Using the listing below, print exactly everything from the line with "The image size is (1523, 576)." down to the line with "You are a computer-use agent. Screen dimensions: 1024x719", both included, and nothing more.

· · · ·

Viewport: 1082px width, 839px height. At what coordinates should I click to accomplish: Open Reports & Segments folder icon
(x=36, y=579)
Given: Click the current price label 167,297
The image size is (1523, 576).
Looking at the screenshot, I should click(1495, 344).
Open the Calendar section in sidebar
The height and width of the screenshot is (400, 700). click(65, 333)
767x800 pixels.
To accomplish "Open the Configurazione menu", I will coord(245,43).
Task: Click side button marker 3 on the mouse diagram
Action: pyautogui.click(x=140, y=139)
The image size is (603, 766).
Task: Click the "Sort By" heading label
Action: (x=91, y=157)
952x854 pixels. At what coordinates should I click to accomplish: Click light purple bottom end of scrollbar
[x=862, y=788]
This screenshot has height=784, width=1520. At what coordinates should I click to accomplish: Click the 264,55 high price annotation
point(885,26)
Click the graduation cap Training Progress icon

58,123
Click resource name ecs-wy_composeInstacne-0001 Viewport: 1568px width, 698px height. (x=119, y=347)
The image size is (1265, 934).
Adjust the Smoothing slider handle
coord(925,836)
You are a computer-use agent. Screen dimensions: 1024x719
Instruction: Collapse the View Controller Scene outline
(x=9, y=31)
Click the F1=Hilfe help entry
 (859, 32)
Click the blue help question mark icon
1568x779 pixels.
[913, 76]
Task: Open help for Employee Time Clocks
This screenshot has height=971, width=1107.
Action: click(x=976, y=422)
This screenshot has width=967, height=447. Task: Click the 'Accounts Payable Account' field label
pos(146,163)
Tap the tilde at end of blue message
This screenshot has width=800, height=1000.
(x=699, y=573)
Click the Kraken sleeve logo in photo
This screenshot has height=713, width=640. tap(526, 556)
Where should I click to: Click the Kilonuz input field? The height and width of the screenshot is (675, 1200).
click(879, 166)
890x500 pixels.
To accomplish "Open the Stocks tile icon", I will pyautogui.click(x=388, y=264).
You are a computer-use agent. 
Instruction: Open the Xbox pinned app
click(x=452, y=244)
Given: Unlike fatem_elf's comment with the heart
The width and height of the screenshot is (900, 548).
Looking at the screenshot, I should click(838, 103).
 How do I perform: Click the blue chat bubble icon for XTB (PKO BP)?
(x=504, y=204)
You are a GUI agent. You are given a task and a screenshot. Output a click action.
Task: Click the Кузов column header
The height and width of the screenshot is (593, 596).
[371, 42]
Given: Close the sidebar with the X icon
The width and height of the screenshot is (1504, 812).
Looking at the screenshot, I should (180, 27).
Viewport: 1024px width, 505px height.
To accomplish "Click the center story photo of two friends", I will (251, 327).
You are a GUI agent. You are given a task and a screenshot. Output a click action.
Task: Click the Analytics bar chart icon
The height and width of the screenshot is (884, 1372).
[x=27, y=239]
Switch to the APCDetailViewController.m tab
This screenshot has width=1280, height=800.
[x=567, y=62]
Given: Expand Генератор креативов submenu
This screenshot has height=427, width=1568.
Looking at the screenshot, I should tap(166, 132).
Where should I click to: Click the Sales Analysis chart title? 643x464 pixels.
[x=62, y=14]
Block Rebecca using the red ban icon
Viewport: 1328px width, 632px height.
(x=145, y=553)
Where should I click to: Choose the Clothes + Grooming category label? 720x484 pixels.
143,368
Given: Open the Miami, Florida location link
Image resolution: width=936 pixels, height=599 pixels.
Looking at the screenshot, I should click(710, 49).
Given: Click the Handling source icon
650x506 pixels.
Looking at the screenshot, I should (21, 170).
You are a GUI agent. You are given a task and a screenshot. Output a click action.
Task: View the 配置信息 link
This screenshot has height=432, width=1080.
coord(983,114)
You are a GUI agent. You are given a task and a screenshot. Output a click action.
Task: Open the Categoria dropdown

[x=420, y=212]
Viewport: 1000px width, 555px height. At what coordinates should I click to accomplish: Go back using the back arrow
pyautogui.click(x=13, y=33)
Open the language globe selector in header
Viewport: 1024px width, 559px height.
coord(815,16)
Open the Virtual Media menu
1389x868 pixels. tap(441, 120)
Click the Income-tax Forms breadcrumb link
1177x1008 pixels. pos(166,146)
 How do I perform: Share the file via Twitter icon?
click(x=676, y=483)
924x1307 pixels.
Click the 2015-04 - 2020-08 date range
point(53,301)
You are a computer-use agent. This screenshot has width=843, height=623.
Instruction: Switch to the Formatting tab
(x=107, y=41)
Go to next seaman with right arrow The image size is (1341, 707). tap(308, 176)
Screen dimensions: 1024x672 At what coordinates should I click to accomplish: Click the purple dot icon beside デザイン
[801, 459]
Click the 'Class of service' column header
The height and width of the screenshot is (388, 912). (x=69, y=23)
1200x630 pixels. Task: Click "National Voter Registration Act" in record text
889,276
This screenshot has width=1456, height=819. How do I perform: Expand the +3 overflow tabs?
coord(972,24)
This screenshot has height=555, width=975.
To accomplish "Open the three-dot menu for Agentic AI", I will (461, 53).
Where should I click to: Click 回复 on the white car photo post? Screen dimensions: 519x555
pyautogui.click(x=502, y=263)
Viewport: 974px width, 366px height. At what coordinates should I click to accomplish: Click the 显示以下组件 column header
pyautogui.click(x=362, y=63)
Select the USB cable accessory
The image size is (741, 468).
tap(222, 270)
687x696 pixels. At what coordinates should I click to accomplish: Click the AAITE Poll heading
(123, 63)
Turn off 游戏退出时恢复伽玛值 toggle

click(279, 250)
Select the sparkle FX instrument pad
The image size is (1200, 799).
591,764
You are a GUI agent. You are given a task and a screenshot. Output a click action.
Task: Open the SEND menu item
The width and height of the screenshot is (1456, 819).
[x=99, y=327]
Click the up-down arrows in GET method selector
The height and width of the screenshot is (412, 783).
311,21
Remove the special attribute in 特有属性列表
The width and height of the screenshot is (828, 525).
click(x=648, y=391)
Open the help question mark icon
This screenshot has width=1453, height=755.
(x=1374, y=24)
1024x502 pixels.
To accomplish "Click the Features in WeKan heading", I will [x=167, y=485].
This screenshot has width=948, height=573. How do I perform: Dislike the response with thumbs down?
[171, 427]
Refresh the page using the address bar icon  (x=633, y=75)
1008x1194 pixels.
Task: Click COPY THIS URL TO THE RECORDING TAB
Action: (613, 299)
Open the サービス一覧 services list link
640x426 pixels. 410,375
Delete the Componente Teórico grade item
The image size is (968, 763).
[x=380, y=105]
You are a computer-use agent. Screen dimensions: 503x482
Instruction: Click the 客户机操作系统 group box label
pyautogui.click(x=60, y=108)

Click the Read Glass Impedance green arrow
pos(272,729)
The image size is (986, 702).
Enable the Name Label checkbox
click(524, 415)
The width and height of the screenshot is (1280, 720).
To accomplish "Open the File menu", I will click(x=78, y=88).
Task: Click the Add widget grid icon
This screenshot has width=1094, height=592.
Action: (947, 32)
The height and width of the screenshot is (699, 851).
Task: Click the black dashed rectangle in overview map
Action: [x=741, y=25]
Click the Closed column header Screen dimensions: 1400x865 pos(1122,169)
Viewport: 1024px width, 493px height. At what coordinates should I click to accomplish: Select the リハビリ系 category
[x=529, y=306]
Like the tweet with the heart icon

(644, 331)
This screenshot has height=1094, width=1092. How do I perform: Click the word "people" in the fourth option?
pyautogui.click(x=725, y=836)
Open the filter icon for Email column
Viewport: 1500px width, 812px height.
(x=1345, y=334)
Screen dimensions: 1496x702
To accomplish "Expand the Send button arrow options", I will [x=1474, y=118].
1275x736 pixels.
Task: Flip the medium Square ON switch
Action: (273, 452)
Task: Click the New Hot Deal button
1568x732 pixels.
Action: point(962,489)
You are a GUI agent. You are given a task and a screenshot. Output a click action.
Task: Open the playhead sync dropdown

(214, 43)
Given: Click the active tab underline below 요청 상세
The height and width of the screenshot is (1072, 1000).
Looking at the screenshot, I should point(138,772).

· · · ·

• Answer space:
The image size is (1523, 576).
Looking at the screenshot, I should click(1495, 344).
Open the Calendar section in sidebar
The height and width of the screenshot is (400, 700). click(65, 333)
767x800 pixels.
To accomplish "Open the Configurazione menu", I will coord(245,43).
Task: Click side button marker 3 on the mouse diagram
Action: pyautogui.click(x=140, y=139)
The image size is (603, 766).
Task: Click the "Sort By" heading label
Action: (x=91, y=157)
952x854 pixels. At what coordinates should I click to accomplish: Click light purple bottom end of scrollbar
[x=862, y=788]
This screenshot has height=784, width=1520. At what coordinates should I click to accomplish: Click the 264,55 high price annotation
point(885,26)
Click the graduation cap Training Progress icon

58,123
Click resource name ecs-wy_composeInstacne-0001 Viewport: 1568px width, 698px height. (x=119, y=347)
The image size is (1265, 934).
Adjust the Smoothing slider handle
coord(925,836)
You are a computer-use agent. Screen dimensions: 1024x719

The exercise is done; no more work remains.